There’s been plenty of discussion over Spurs head coach Gregg Popovich’s decision to rest his three best players on Thursday, all of whom were healthy, for his team’s nationally televised contest in Miami versus the defending champion Heat.
No matter where you stand on the issue, it’s tough to argue that the league would be better off as a whole if more teams were to follow Pop’s lead on this, but it’s equally tough to argue that the commissioner’s office has any room to punish the Spurs for their actions, with no rules against what the organization did being in place prior to the decision.

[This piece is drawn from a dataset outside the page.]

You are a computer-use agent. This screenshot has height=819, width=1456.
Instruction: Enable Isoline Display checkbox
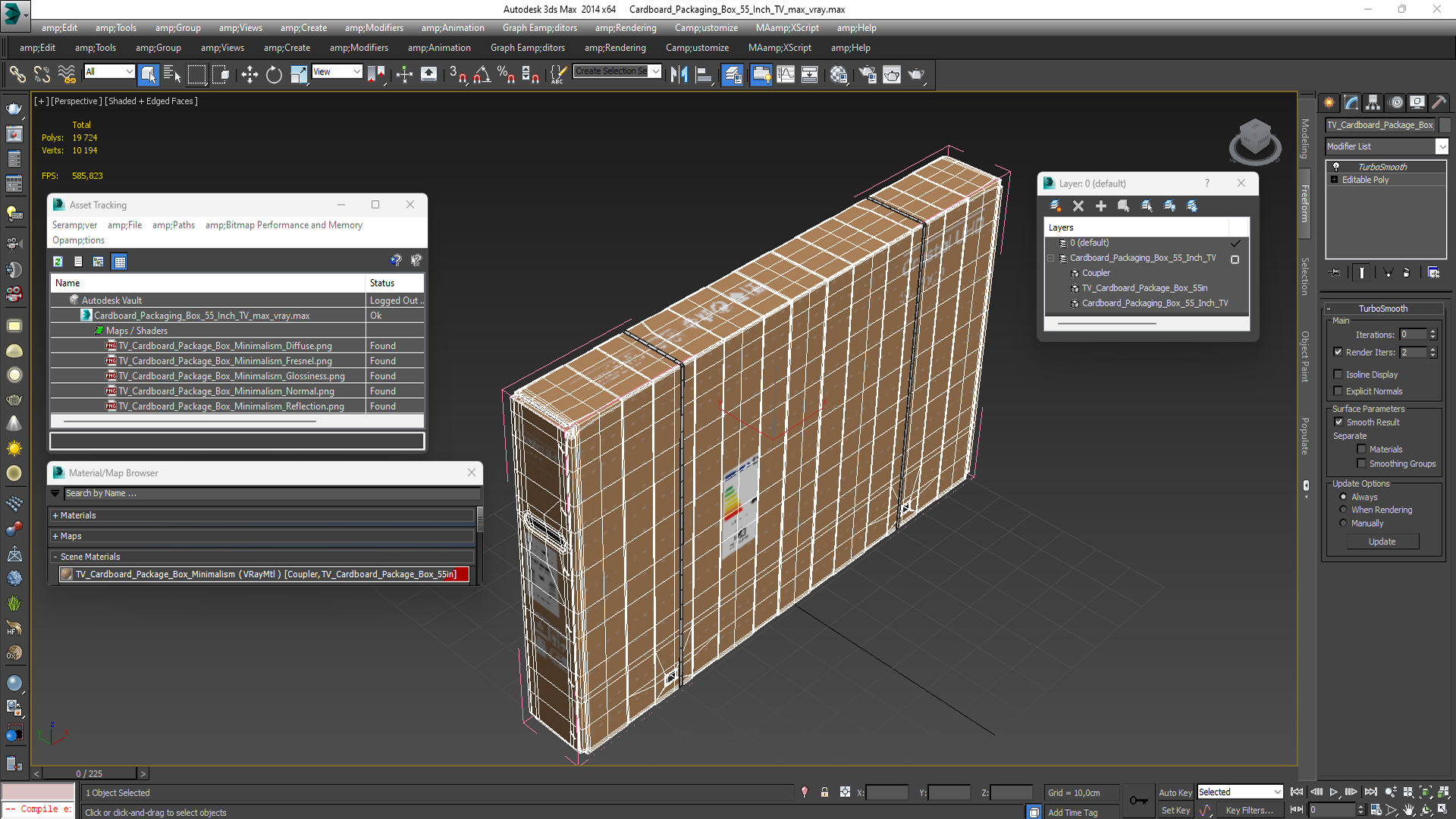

One person who didn’t seem to have a problem with it was LebBron James, who addressed this issue specifically during his postgame comments.

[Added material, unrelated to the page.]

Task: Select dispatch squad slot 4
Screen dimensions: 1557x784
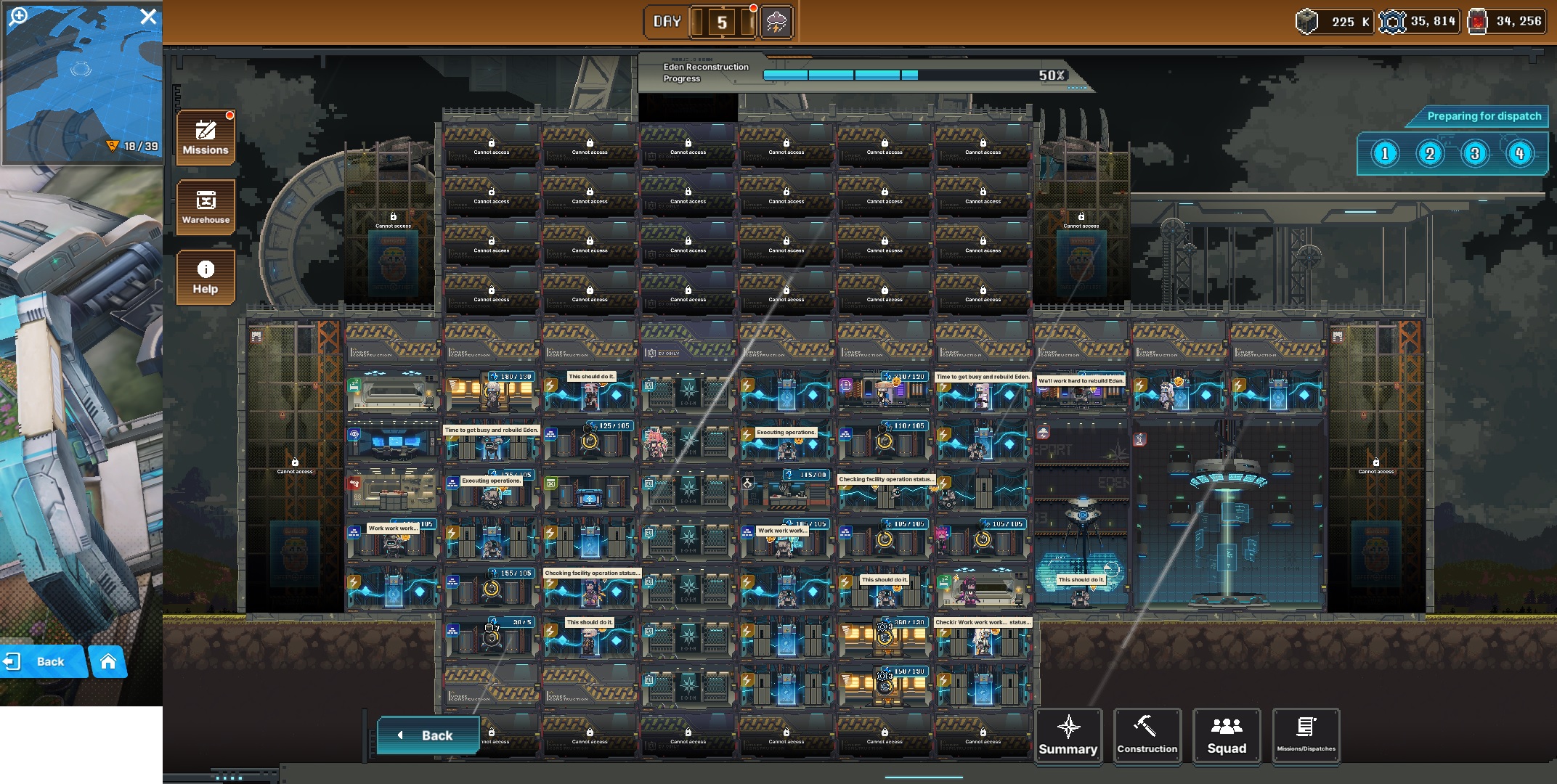Action: [1520, 154]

“I don’t think Pop was in the wrong,’’ said Heat forward LeBron James, who scored a game-high 23 points. “It’s not in the rules to tell you that you can’t not send your guys here or send your guys home. But the commissioner will make his decision, and everybody else will deal with it.’’

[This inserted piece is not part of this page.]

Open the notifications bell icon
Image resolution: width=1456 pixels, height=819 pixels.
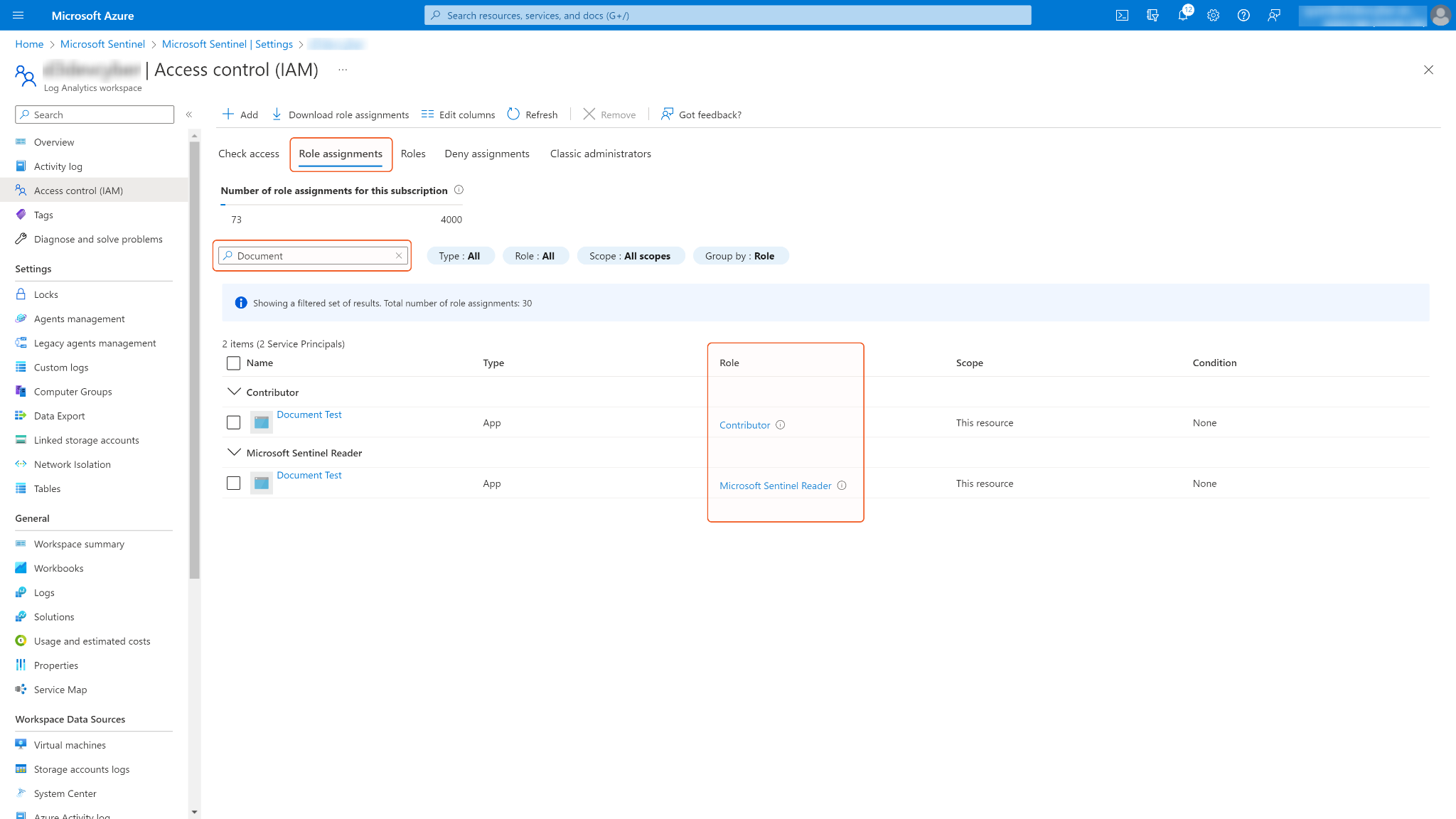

Stern actually did fine the Los Angeles Lakers $25,000 when then coach Pat Riley didn’t play healthy starters Magic Johnson and James Worthy in the 1989-90 regular-season finale at Portland. But that was before it became commonplace in the NBA to rest players at the end of seasons, and not a peep had been heard before from Stern when Popovich had sat out guys.
This is the core issue, and Stern’s largest hurdle in handing down any form of punishment.
A fine more than twenty years ago is hardly a precedent that can be pointed to, especially when the Spurs specifically have done this repeatedly over the last few seasons without consequence.
James may not have an issue with what the Spurs did against his Heat, but plenty of others do — including David Stern, who has an interesting decision to make about how this will be dealt with in the future.